The Disclosure and Barring Service (DBS) has launched the latest stage of the ‘Making Recruitment Safer’ campaign, this time aiming it at the early years and education sector. It highlights the range of free advice and training available to organisations of all sizes, such as DBS checks and eligibility, to the legal duty to make a barring referral, and how to make a referral.

DBS has teamed up with partner organisations in early years and education who have previously benefitted from DBS support, to help promote the campaign to other employers in the sector. Partners include Early Years Wales, PACEY - the Professional Association for Childcare and Early Years, Estio Training, and EMP. The ‘Making Recruitment Safer’ campaign initially launched in June 2022 and has previously targeted charity and faith sectors.

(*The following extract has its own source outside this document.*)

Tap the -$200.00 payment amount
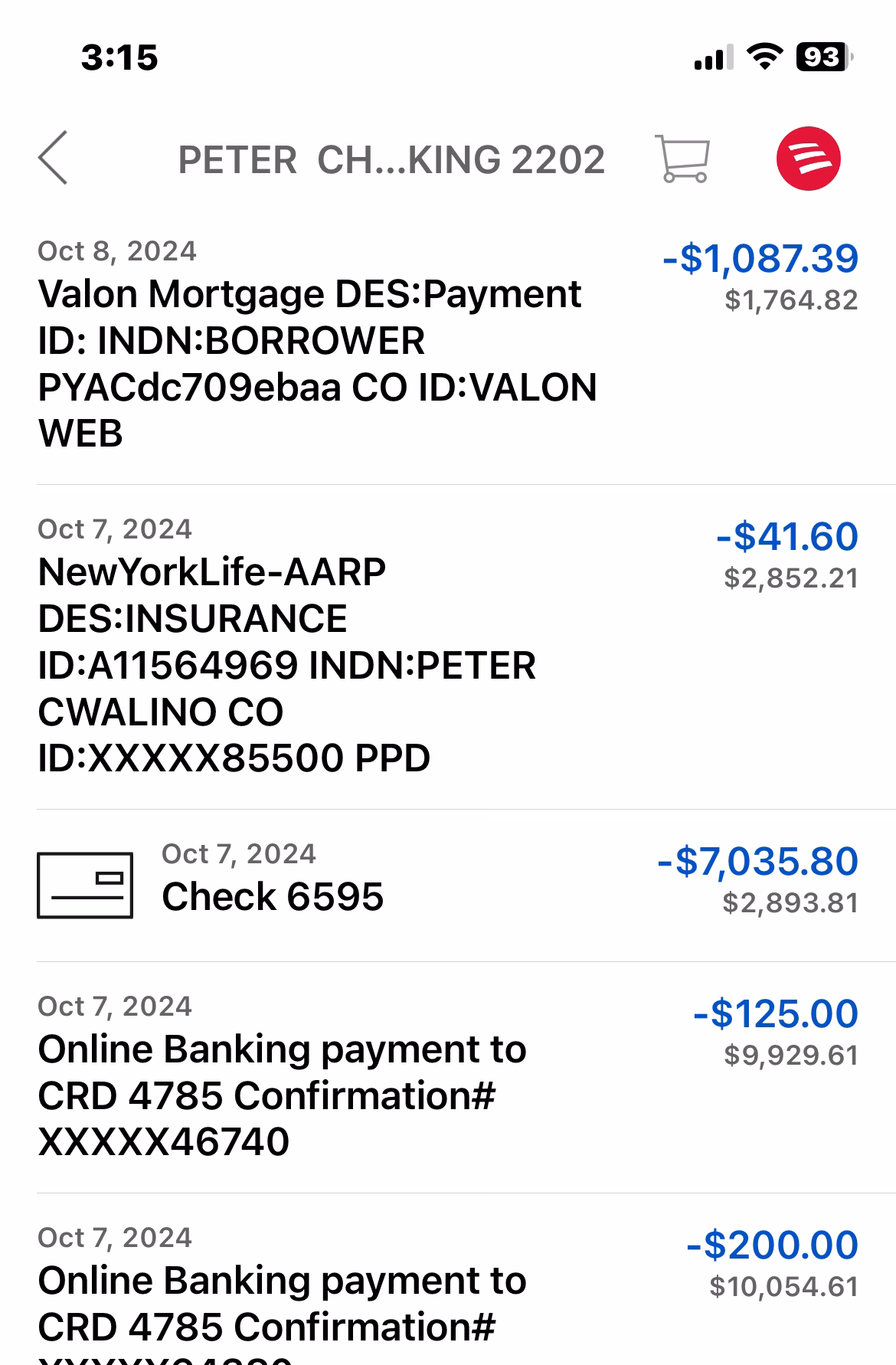 772,1245
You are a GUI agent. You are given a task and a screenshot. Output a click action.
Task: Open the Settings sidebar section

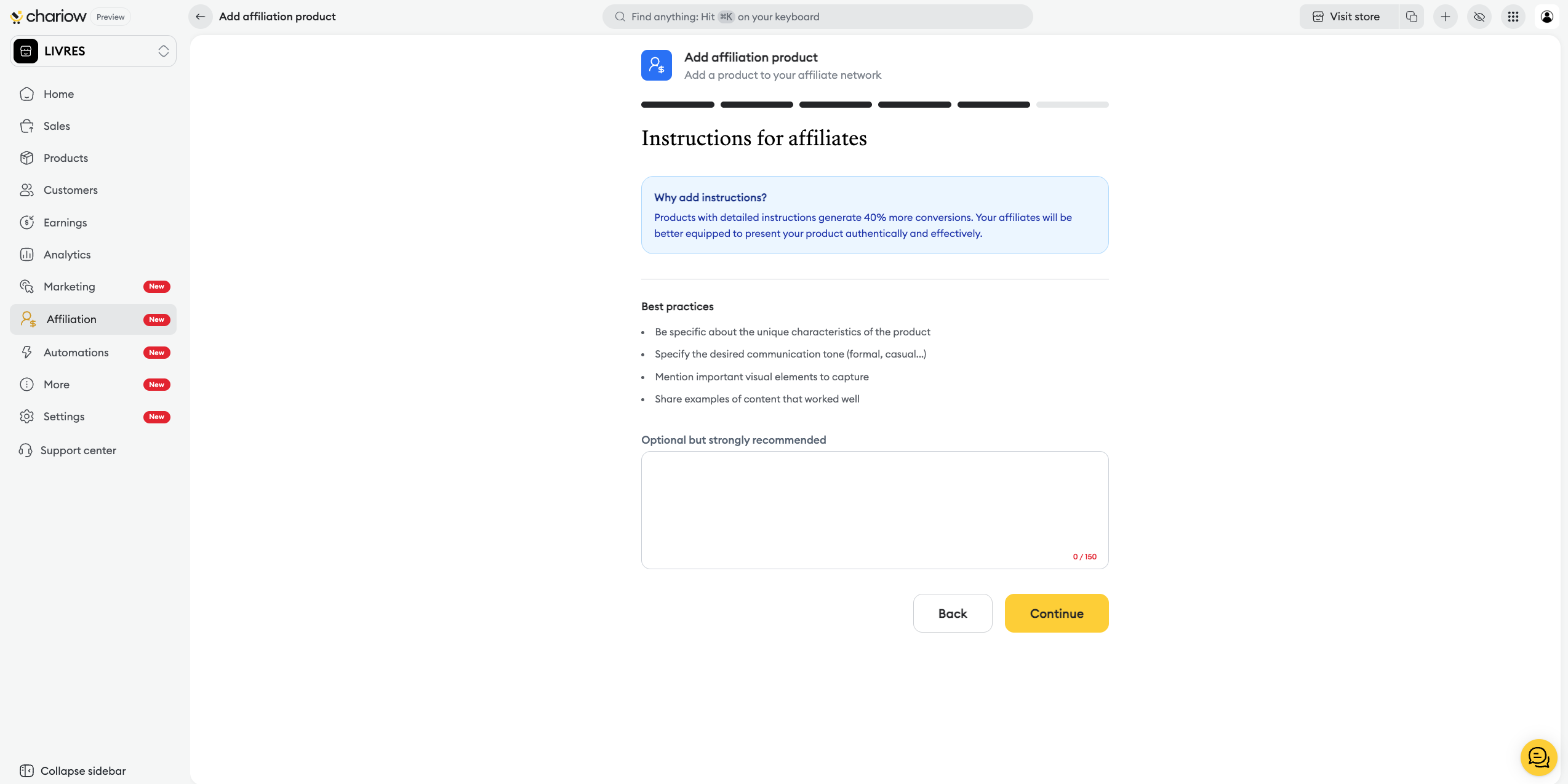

Eric Robinson, CEO of DBS, said: “DBS performs a vital role in helping to protect children, young people, and vulnerable adults by supporting employers to make safer recruitment decisions. We are pleased to launch our new campaign with the early years and education sector to highlight the free training and advice we can provide to organisations through our Regional Outreach service.

“This service provides organisations with a single point of contact for all DBSrelated queries and questions, as well as the opportunity to access tailored, DBS training for their staff and volunteers. The team also collates feedback to ensure future improvements can be made to DBS services and processes.”